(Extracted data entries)
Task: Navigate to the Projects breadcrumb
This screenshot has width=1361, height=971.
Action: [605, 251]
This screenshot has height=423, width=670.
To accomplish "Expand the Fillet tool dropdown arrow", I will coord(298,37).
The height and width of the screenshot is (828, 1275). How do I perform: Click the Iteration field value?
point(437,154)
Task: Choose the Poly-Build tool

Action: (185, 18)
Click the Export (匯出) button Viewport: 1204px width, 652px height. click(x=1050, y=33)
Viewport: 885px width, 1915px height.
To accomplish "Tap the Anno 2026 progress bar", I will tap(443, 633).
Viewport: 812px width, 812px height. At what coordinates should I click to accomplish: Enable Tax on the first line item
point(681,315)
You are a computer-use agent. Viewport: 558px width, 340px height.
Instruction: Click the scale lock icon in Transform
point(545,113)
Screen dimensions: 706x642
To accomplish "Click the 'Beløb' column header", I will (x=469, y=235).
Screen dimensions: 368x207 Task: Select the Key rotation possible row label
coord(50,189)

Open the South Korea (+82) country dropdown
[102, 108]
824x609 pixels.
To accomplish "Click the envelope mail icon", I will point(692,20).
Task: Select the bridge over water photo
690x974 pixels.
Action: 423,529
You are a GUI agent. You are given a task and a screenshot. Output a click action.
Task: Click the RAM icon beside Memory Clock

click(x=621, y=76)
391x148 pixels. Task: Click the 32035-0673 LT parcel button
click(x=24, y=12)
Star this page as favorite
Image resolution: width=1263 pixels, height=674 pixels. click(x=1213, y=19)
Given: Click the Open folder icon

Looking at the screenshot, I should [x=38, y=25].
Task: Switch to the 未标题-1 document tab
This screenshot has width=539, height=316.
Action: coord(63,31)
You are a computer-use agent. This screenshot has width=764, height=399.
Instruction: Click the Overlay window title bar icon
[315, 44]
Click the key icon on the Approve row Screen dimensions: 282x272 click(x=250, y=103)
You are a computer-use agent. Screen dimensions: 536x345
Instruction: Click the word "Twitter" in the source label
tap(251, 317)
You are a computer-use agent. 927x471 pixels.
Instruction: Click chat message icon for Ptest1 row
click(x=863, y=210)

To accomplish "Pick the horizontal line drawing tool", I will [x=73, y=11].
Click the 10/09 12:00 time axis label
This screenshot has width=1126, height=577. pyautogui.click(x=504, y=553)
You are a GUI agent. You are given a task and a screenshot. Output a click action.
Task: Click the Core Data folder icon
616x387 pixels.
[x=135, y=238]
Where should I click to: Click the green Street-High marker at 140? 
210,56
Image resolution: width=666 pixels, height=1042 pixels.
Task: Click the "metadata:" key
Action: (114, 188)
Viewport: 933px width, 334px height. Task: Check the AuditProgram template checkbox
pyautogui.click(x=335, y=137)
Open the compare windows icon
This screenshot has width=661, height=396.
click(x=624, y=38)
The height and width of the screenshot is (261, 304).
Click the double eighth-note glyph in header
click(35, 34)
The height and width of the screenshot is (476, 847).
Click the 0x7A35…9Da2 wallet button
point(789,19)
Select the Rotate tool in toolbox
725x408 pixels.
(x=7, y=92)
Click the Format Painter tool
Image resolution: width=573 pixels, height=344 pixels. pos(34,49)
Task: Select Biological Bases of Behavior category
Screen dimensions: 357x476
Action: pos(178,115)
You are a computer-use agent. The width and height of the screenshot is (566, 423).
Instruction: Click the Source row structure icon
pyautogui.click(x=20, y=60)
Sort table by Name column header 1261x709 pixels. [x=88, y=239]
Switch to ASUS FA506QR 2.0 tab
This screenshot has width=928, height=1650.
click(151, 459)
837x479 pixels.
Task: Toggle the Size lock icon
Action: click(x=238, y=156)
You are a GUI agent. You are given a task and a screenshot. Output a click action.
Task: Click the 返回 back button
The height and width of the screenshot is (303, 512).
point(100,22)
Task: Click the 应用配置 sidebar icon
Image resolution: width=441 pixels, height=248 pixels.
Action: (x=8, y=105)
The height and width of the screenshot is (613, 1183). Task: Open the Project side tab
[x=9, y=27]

• _TASK_: Copy out each line of the entries that holds "computer".

• _REPLY_:
You are a computer-use agent. Viewport: 558px width, 340px height.
You are a computer-use agent. This screenshot has width=764, height=399.
You are a computer-use agent. Screen dimensions: 536x345
You are a computer-use agent. 927x471 pixels.
You are a computer-use agent. The width and height of the screenshot is (566, 423).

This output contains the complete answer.